Okay, so the fiscal truth is…what I paid to listen to Mr. Sam Sykes hold forth in yesterday’s writing workshop was the cost of a quarter-tank of gasoline (about five bucks, I’d guess) and four and a half hours of my time (two of them spent driving to and from the venue). That would come to about $275 worth of time and gasoline.
He talked about developing a plot line, and in the course of doing so presented a visualization of a plot’s forward momentum that I had not heard before. It was good: essentially what he said is that the old model of rising action, climax, and falling action is only one of several ways to look at a fictional work’s architectonics. He suggested one that resembles a graph showing short bursts of rising tension topped by decisions that lead to change, causing changes in circumstances that lead to new rising tension, and so on.
I like this way of visualizing what happens among characters in a work of fiction. And better yet, in passing he remarked that one need not and probably should not map out a plot line to follow religiously. And right there, I think, he solved the problem of why moving forward with the Varnis story has become such a PITA.

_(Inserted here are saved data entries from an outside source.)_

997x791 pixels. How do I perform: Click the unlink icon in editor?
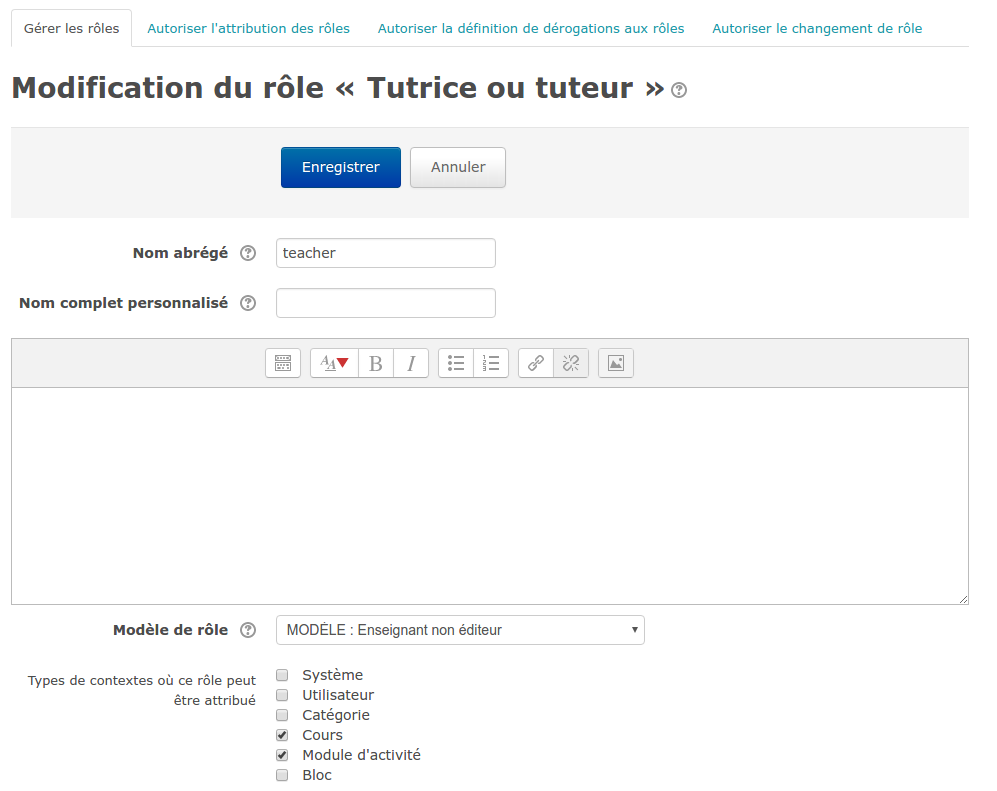[x=571, y=363]
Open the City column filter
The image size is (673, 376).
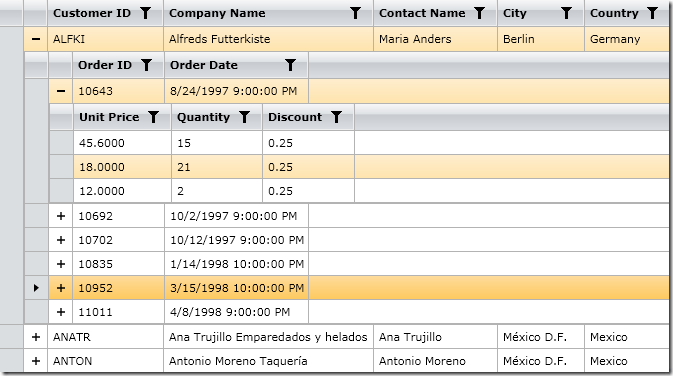[566, 13]
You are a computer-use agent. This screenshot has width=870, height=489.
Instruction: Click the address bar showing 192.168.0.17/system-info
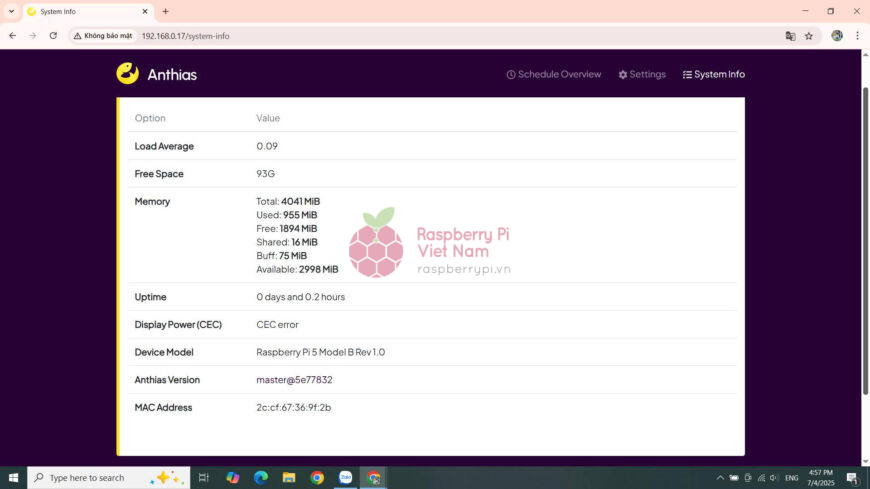click(400, 35)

The Fire-Rider books got a few rave reviews, but very few. Indeed, they elicited almost no response from Amazon’s canny readers…I would like to imagine because where marketing is concerned, I share Bartleby’s sentiments (“I would prefer not to”), and so few canny readers have found the damn things. But more probably, no one has felt moved to write any comments.
Meditating upon this state of affairs, I speculated that the problem may be that I did not construct a cast-in-plaster plotline for Fire-Rider. Maybe it was too organic. After all, I just started writing and let the characters do their thing. I rather like the result, but maybe nobody else does. Maybe readers expect a classic plotline, not a soap opera.
But amazingly, Sykes remarked that a good genre novel may be a soap opera.
There’s also the problem that my writing doesn’t fit into any genre format, but rather floats between literary fiction and genre writing. But that’s another tale.
When he said these things, I thought Oh God! That’s it! Get rid of the stultifying plotline and just let the characters live!
Since leaving his precincts I haven’t had a minute to return to the Fire-Rider story. But I will. In fact, as soon as I finish writing this squib and posting it all over Heaven and Hell, I will return to the magnum opus at hand. Only this time, the characters — not some arbitrary design — will drive the action.